AI is great for solving problems that couldn’t be solved with classical computing, and improving performance in other areas. However, there has been too much fuss over having a lot of data and deep learning. This belief generally translates to either 1) only Google or Microsoft can come up with great AI products (because they have more data than anyone else), or 2) we need to have our big data infrastructure ready to incorporate AI. While having lots proprietary data, and a state of the art big data infrastructure can provide you a competitive advantage, not having it shouldn’t prevent you from venturing into / incorporating AI.
The AI Decision Flow diagram below illustrates when to use what algorithms / modelling techniques. The diagram below focuses on Decision Flow for Classification used in recommendation engines, categorization (e.g. fraud vs. no-fraud) and pattern recognition (e.g. character / handwriting recognition). The principle idea is to start with the simplest approach requiring the least data.

Notes:
a) There are several other classification techniques – e.g. kNN, SVM, Decision Trees. Techniques such as kNN can be used to build great recommendation engines (e.g. Amazon Product Recommendation).
b) Transfer learning is an increasingly popular approach where you can use models trained for other purposes to develop custom solutions. It is a viable first step in many scenarios.
The following factors need to be considered when developing AI solutions.
- All commercial programming languages support procedural programming. Procedural programming is relatively simple and can easily incorporate rules based reasoning, case based reasoning, financial engineering algorithms, etc. The core of many AI applications are written in C/C++ using procedural programming techniques.
- Functional programming enables developers to focus more mathematics and worry less about programming. Functional programming is also used to implement Machine Learning. Most AI applications implement functional paradigms, and can be implemented using Python, Scala and Java (version 1.8 or greater).
- Logistic regression in combination with feature engineering and heuristics is often used as benchmark, even if it is not the final solution.
- Naive Bayes despite its theoretical limitations often yields surprisingly good results.
- Random Forests and Boosting can often beat out Deep Learning, especially when there is less data.

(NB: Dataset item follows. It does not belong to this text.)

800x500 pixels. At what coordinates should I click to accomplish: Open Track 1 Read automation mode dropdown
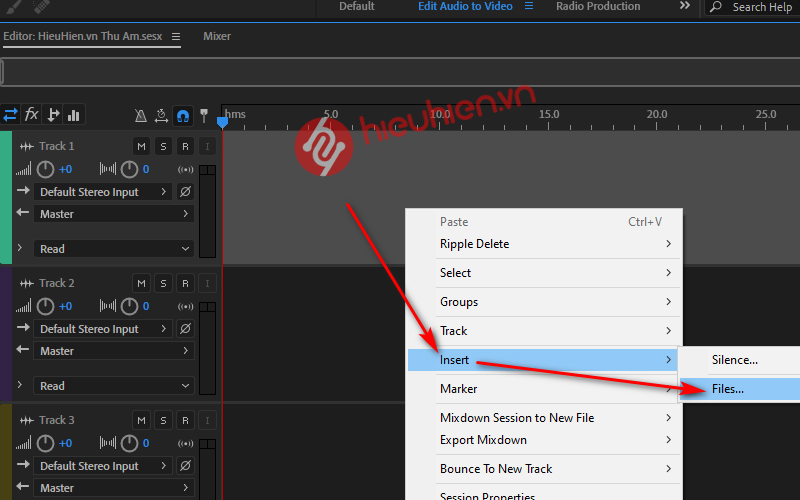[114, 249]
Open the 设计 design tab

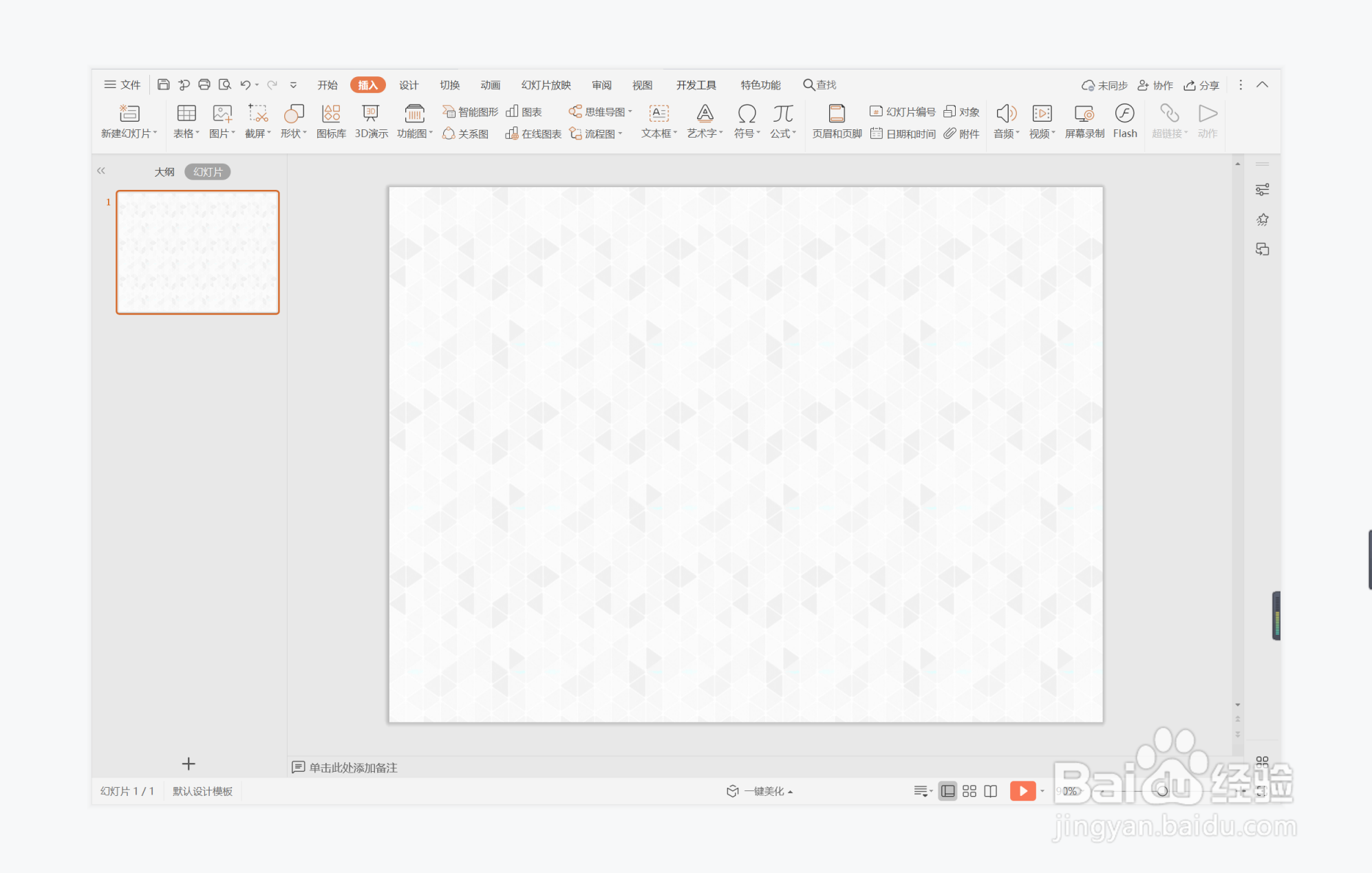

XGBoost in particular can deliver impressive results. However, GPU accelerated Deep Learning may be faster than GPU accelerated XGBoost.
- Transfer Learning is a very broad topic but increasingly common practice. In some scenarios it could be the first steps.
- Deep Learning with MLPs or CNNs can deliver great result. But require a lot of data and computing cycles.
Rationale for this approach:
- Data Acquisition Cost: Data acquisition can be time consuming and costly. It is not sufficient to have data, it also has to be pre-processed (cleaned, normalized and labeled). Classical machine learning and transfer learning can significantly reduce data acquisition costs.
- Computing Cost: Improving GPU performance and memory capacity has reduced costs. This will continue to improve, however, some Deep Learning tasks continue to take hours / days.
- Human Skills / Cost: More and more libraries and tools are available. These can reduce work effort involved when developing solutions. However, human skills is a key success factor and plays a key role in enabling the development and delivery of great AI products and solutions.
Product companies developing innovative AI solutions can use limited amount of data to launch their initial products. As users adopt the products, companies can gather more data over time (See Data Adoption Cycle diagram below). Enterprises can adopt a similar strategy to acquire data and in parallel build out their AI infrastructure.

The above data acquisition cycle was originally presented and recommended by Andrew Ng.